_RECORDS PROVIDED_.
########
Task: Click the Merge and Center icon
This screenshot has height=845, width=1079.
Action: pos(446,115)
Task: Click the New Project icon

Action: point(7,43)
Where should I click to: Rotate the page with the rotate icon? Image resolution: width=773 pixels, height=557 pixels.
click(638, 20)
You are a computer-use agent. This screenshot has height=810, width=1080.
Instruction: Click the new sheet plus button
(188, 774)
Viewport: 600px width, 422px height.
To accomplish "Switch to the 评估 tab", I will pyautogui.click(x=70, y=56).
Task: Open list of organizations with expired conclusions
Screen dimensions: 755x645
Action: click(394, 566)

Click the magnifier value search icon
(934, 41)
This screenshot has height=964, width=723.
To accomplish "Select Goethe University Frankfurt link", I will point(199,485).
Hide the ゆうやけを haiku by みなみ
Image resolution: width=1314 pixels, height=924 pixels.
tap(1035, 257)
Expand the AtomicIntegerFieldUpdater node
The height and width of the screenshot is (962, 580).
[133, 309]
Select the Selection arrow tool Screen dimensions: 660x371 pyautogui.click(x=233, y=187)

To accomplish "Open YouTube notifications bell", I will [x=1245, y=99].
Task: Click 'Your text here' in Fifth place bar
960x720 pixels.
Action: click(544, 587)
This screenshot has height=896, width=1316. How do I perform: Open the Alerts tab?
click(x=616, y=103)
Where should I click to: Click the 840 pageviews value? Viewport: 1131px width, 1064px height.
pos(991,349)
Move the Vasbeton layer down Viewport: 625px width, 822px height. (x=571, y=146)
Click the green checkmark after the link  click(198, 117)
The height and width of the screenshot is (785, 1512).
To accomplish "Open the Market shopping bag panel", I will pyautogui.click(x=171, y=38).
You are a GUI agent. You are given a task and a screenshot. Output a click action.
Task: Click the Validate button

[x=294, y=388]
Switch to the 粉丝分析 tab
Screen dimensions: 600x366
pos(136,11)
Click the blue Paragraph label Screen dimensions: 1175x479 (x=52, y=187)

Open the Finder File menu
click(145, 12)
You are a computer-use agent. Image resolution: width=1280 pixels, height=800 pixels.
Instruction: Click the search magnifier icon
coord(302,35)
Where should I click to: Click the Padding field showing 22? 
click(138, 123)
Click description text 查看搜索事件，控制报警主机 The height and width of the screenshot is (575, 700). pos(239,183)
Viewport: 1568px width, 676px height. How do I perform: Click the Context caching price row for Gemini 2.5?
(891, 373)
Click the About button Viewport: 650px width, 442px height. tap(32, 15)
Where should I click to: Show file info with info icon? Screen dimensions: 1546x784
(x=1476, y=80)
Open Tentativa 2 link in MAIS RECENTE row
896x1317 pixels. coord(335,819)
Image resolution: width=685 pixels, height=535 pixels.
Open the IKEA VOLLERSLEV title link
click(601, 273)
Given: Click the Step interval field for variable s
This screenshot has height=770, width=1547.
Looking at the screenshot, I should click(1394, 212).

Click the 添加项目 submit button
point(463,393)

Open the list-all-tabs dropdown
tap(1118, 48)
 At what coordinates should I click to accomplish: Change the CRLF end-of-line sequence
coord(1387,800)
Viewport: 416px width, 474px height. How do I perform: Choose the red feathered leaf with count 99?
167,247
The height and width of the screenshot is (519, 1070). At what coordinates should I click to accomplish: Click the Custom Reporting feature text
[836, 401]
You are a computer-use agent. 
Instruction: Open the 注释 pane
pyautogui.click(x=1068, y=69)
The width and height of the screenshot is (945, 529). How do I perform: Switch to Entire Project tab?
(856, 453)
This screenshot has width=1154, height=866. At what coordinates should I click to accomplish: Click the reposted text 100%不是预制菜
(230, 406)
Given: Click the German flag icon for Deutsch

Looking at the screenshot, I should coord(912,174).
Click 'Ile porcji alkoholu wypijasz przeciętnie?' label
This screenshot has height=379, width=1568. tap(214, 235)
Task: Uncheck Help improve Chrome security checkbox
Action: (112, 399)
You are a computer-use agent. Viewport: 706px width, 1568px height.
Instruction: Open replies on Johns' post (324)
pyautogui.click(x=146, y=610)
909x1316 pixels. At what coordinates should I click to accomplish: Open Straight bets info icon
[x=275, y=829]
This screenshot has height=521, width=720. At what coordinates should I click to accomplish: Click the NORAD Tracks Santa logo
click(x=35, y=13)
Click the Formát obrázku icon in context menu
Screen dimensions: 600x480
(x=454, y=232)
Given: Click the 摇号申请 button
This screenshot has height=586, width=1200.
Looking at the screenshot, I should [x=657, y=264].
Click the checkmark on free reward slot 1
########
Reproduce the data above verbatim, from the first line through the last.

Task: Click the Merge and Center icon
This screenshot has height=845, width=1079.
Action: pos(446,115)
Task: Click the New Project icon

Action: point(7,43)
Where should I click to: Rotate the page with the rotate icon? Image resolution: width=773 pixels, height=557 pixels.
click(638, 20)
You are a computer-use agent. This screenshot has height=810, width=1080.
Instruction: Click the new sheet plus button
(188, 774)
Viewport: 600px width, 422px height.
To accomplish "Switch to the 评估 tab", I will pyautogui.click(x=70, y=56).
Task: Open list of organizations with expired conclusions
Screen dimensions: 755x645
Action: click(394, 566)

Click the magnifier value search icon
(934, 41)
This screenshot has height=964, width=723.
To accomplish "Select Goethe University Frankfurt link", I will point(199,485).
Hide the ゆうやけを haiku by みなみ
Image resolution: width=1314 pixels, height=924 pixels.
tap(1035, 257)
Expand the AtomicIntegerFieldUpdater node
The height and width of the screenshot is (962, 580).
[133, 309]
Select the Selection arrow tool Screen dimensions: 660x371 pyautogui.click(x=233, y=187)

To accomplish "Open YouTube notifications bell", I will [x=1245, y=99].
Task: Click 'Your text here' in Fifth place bar
960x720 pixels.
Action: click(544, 587)
This screenshot has height=896, width=1316. How do I perform: Open the Alerts tab?
click(x=616, y=103)
Where should I click to: Click the 840 pageviews value? Viewport: 1131px width, 1064px height.
pos(991,349)
Move the Vasbeton layer down Viewport: 625px width, 822px height. (x=571, y=146)
Click the green checkmark after the link  click(198, 117)
The height and width of the screenshot is (785, 1512).
To accomplish "Open the Market shopping bag panel", I will pyautogui.click(x=171, y=38).
You are a GUI agent. You are given a task and a screenshot. Output a click action.
Task: Click the Validate button

[x=294, y=388]
Switch to the 粉丝分析 tab
Screen dimensions: 600x366
pos(136,11)
Click the blue Paragraph label Screen dimensions: 1175x479 (x=52, y=187)

Open the Finder File menu
click(145, 12)
You are a computer-use agent. Image resolution: width=1280 pixels, height=800 pixels.
Instruction: Click the search magnifier icon
coord(302,35)
Where should I click to: Click the Padding field showing 22? 
click(138, 123)
Click description text 查看搜索事件，控制报警主机 The height and width of the screenshot is (575, 700). pos(239,183)
Viewport: 1568px width, 676px height. How do I perform: Click the Context caching price row for Gemini 2.5?
(891, 373)
Click the About button Viewport: 650px width, 442px height. tap(32, 15)
Where should I click to: Show file info with info icon? Screen dimensions: 1546x784
(x=1476, y=80)
Open Tentativa 2 link in MAIS RECENTE row
896x1317 pixels. coord(335,819)
Image resolution: width=685 pixels, height=535 pixels.
Open the IKEA VOLLERSLEV title link
click(601, 273)
Given: Click the Step interval field for variable s
This screenshot has height=770, width=1547.
Looking at the screenshot, I should click(1394, 212).

Click the 添加项目 submit button
point(463,393)

Open the list-all-tabs dropdown
tap(1118, 48)
 At what coordinates should I click to accomplish: Change the CRLF end-of-line sequence
coord(1387,800)
Viewport: 416px width, 474px height. How do I perform: Choose the red feathered leaf with count 99?
167,247
The height and width of the screenshot is (519, 1070). At what coordinates should I click to accomplish: Click the Custom Reporting feature text
[836, 401]
You are a computer-use agent. 
Instruction: Open the 注释 pane
pyautogui.click(x=1068, y=69)
The width and height of the screenshot is (945, 529). How do I perform: Switch to Entire Project tab?
(856, 453)
This screenshot has width=1154, height=866. At what coordinates should I click to accomplish: Click the reposted text 100%不是预制菜
(230, 406)
Given: Click the German flag icon for Deutsch

Looking at the screenshot, I should coord(912,174).
Click 'Ile porcji alkoholu wypijasz przeciętnie?' label
This screenshot has height=379, width=1568. tap(214, 235)
Task: Uncheck Help improve Chrome security checkbox
Action: (112, 399)
You are a computer-use agent. Viewport: 706px width, 1568px height.
Instruction: Open replies on Johns' post (324)
pyautogui.click(x=146, y=610)
909x1316 pixels. At what coordinates should I click to accomplish: Open Straight bets info icon
[x=275, y=829]
This screenshot has height=521, width=720. At what coordinates should I click to accomplish: Click the NORAD Tracks Santa logo
click(x=35, y=13)
Click the Formát obrázku icon in context menu
Screen dimensions: 600x480
(x=454, y=232)
Given: Click the 摇号申请 button
This screenshot has height=586, width=1200.
Looking at the screenshot, I should [x=657, y=264].
Click the checkmark on free reward slot 1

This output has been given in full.